- **ESPLORA IL MATERIALE**:
(a) Riproduci fedelmente il passo del testo sull'Iran che comincia con "I medici avevano" e prosegue fino a "centro di reclusione.".
(b) Riassumi in due frasi il testo sull'Iran.

- **SEZIONE DI TESTO**:
····················
I medici avevano informato la famiglia di Armita che le sue condizioni erano disperate, e nelle scorse settimane si era diffusa la notizia che il regime dell'ayotallah Ali Khamenei stesse spingendo per tenere in vita la ragazza. La ragione è da ricercare nella paura che il fiume umano di persone potesse tornare a manifestare come già successo durante le proteste di piazza scoppiate dopo la morte di Mahsa Amini, la 22enne curda arrestata dalla polizia morale del Paese perché indossava male l'hijab e morta a causa delle percosse subite nel centro di reclusione.

Come la 16enne, anche Mahsa venne ricoverata in ospedale, dove morì tre giorni dopo, suscitando la reazione furibonda del movimento che dal settembre 2022 sfilò in strada al grido di Donna, vita, libertà. Un destino tristemente simile quello di Armita Garavand: l' Iran ha subito negato la ricostruzione della sua aggressione, spiegando che la ragazza avrebbe sbattuto la testa in seguito a un malore, ma i video hanno inchiodato il regime alle proprie responsabilità. E la repressione non si sta abbattendo solo contro chi protesta contro leggi ingiuste o contro chi scende in piazza. Due giornalisti, incarcerati per aver seguito la vicenda della morte di Mahsa Amini, sono stati condannati rispettivamente a sei e sette anni di prigione. Si tratta di Elaheh Mohammadi - che dovrà scontare cinque anni di reclusione per complotto contro la sicurezza del Paese più un anno per propaganda contro la Repubblica islamica - e del fotoreporter Niloufar Hamedi.

Entrambi sono stati anche considerati colpevoli di aver collaborato con gli Stati Uniti.

Le mosse del regime

Teheran non può permettersi di dover reprimere un'altra ondata di manifestazioni: il regime non è mai uscito dai radar della comunità internazionale, così come chi lo combatte strenuamente. Lo dimostrano il premio Sacharov 2023 per la libertà di pensiero conferito a Mahsa Amini e al movimento di protesta che ne è scaturito, e il prestigioso Nobel per la Pace vinto il 6 ottobre dall'attivista iraniana Narges Mohammadi, arrestata 13 volte, condannata cinque e destinata a scontare un totale di 31 anni di carcere per le sue lotte in favore delle donne del Paese e non solo. Nell'ultimo anno, purtroppo, la violenza in Iran non si è fermata. Amnesty International, in un report di agosto 2023, segnalava che le autorità avevano ucciso «centinaia di manifestanti» e ne avevano «arrestati migliaia, minorenni compresi», mentre «innumerevoli altri» erano stati sottoposti «a torture, inclusa la violenza sessuale, durante la detenzione: alcuni di loro sono stati messi a morte al termine di processi gravemente irregolari». Ma nonostante le ripetute intimidazioni, le esecuzioni e il costante deterioramento dei diritti, nel Paese sciita ancora molte persone protestano a gran voce.
····················
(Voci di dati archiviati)
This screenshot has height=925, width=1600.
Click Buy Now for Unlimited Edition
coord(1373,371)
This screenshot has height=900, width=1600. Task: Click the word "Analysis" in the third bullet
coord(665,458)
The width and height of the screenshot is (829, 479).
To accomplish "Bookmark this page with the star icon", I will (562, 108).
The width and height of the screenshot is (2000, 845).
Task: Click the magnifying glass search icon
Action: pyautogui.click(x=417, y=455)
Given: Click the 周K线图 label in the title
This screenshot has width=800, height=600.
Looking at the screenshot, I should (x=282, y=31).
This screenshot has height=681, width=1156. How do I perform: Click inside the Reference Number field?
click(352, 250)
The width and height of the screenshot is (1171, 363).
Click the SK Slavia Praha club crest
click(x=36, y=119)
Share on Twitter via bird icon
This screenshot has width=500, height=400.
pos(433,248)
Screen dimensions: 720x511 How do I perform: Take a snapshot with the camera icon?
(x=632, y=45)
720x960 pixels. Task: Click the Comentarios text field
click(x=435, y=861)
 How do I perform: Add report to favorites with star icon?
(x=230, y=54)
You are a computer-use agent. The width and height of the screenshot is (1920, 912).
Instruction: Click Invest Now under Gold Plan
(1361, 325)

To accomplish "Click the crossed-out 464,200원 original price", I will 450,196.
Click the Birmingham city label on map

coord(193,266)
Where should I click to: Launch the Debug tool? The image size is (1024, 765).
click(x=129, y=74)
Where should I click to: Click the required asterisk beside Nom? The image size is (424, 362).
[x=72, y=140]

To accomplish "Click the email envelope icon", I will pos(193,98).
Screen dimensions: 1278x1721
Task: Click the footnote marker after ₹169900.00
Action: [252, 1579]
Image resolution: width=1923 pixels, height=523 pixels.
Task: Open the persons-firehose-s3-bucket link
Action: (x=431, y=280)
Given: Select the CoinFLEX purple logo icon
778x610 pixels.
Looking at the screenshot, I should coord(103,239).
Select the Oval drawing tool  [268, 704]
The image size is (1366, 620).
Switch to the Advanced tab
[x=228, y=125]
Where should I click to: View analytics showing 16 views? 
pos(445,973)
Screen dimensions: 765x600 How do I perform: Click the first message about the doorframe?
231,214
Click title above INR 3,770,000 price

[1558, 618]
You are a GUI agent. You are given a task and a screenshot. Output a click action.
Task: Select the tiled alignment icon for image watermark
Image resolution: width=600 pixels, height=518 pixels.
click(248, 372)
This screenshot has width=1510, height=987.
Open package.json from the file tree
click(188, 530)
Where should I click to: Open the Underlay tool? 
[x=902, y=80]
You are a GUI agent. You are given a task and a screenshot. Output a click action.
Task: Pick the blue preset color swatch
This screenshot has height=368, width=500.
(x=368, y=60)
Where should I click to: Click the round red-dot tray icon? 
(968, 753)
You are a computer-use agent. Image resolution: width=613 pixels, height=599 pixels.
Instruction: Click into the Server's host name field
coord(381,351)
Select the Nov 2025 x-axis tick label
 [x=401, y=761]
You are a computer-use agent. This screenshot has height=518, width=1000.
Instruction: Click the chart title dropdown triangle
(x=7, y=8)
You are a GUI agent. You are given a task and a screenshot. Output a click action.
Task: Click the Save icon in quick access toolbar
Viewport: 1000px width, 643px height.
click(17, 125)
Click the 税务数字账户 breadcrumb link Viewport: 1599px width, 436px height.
····················
- **SOLUZIONI IN ORDINE**:
(a)
I medici avevano informato la famiglia di Armita che le sue condizioni erano disperate, e nelle scorse settimane si era diffusa la notizia che il regime dell'ayotallah Ali Khamenei stesse spingendo per tenere in vita la ragazza. La ragione è da ricercare nella paura che il fiume umano di persone potesse tornare a manifestare come già successo durante le proteste di piazza scoppiate dopo la morte di Mahsa Amini, la 22enne curda arrestata dalla polizia morale del Paese perché indossava male l'hijab e morta a causa delle percosse subite nel centro di reclusione.

(b) Il regime iraniano avrebbe spinto per tenere in vita Armita Garavand per paura di un ritorno delle proteste scoppiate dopo la morte di Mahsa Amini, e ha negato la ricostruzione della sua aggressione, che i video hanno però confermato. Nonostante la repressione denunciata da Amnesty International e l'attenzione internazionale dimostrata dal premio Sacharov e dal Nobel per la Pace a Narges Mohammadi, nel Paese molte persone continuano a protestare.